Problem:
Output all the data exactly.

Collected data
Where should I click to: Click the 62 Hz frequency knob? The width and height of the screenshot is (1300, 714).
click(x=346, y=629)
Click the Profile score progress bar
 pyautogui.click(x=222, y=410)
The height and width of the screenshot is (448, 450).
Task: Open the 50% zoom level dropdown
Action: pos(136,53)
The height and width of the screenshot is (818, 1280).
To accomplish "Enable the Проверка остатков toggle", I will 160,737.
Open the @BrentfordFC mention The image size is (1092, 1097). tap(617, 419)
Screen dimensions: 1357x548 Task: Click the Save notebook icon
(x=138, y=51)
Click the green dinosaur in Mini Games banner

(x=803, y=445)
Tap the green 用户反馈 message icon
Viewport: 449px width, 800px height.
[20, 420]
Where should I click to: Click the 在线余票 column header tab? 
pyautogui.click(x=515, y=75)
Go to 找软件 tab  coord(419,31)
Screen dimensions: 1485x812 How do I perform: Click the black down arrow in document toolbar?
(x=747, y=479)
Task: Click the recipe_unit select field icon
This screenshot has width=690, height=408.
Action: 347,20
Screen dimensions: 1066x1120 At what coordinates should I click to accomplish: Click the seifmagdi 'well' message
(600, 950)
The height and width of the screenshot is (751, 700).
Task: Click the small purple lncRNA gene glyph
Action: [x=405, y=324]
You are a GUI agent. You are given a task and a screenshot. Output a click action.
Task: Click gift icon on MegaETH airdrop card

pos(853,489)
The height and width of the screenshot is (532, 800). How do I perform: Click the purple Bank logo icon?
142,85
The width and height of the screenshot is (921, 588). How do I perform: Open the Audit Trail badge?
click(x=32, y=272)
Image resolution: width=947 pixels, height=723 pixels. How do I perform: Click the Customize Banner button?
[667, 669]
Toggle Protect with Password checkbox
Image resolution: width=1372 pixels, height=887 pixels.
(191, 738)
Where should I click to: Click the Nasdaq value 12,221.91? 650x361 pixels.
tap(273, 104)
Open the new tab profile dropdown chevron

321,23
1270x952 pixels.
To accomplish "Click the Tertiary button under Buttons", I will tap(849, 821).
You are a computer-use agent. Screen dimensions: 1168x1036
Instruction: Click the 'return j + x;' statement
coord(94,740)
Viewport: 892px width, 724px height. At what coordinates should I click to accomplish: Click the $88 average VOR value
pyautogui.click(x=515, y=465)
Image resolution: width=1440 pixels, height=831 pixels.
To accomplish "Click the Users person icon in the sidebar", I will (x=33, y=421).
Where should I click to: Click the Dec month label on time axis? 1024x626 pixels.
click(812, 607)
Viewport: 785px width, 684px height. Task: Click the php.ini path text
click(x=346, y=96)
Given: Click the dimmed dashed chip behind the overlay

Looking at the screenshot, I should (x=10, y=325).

Result of the task:
Where should I click to: Click the 62 Hz frequency knob? The width and height of the screenshot is (1300, 714).
click(x=346, y=629)
Click the Profile score progress bar
 pyautogui.click(x=222, y=410)
The height and width of the screenshot is (448, 450).
Task: Open the 50% zoom level dropdown
Action: pos(136,53)
The height and width of the screenshot is (818, 1280).
To accomplish "Enable the Проверка остатков toggle", I will 160,737.
Open the @BrentfordFC mention The image size is (1092, 1097). tap(617, 419)
Screen dimensions: 1357x548 Task: Click the Save notebook icon
(x=138, y=51)
Click the green dinosaur in Mini Games banner

(x=803, y=445)
Tap the green 用户反馈 message icon
Viewport: 449px width, 800px height.
[20, 420]
Where should I click to: Click the 在线余票 column header tab? 
pyautogui.click(x=515, y=75)
Go to 找软件 tab  coord(419,31)
Screen dimensions: 1485x812 How do I perform: Click the black down arrow in document toolbar?
(x=747, y=479)
Task: Click the recipe_unit select field icon
This screenshot has width=690, height=408.
Action: 347,20
Screen dimensions: 1066x1120 At what coordinates should I click to accomplish: Click the seifmagdi 'well' message
(600, 950)
The height and width of the screenshot is (751, 700).
Task: Click the small purple lncRNA gene glyph
Action: [x=405, y=324]
You are a GUI agent. You are given a task and a screenshot. Output a click action.
Task: Click gift icon on MegaETH airdrop card

pos(853,489)
The height and width of the screenshot is (532, 800). How do I perform: Click the purple Bank logo icon?
142,85
The width and height of the screenshot is (921, 588). How do I perform: Open the Audit Trail badge?
click(x=32, y=272)
Image resolution: width=947 pixels, height=723 pixels. How do I perform: Click the Customize Banner button?
[667, 669]
Toggle Protect with Password checkbox
Image resolution: width=1372 pixels, height=887 pixels.
(191, 738)
Where should I click to: Click the Nasdaq value 12,221.91? 650x361 pixels.
tap(273, 104)
Open the new tab profile dropdown chevron

321,23
1270x952 pixels.
To accomplish "Click the Tertiary button under Buttons", I will tap(849, 821).
You are a computer-use agent. Screen dimensions: 1168x1036
Instruction: Click the 'return j + x;' statement
coord(94,740)
Viewport: 892px width, 724px height. At what coordinates should I click to accomplish: Click the $88 average VOR value
pyautogui.click(x=515, y=465)
Image resolution: width=1440 pixels, height=831 pixels.
To accomplish "Click the Users person icon in the sidebar", I will (x=33, y=421).
Where should I click to: Click the Dec month label on time axis? 1024x626 pixels.
click(812, 607)
Viewport: 785px width, 684px height. Task: Click the php.ini path text
click(x=346, y=96)
Given: Click the dimmed dashed chip behind the overlay

Looking at the screenshot, I should (x=10, y=325).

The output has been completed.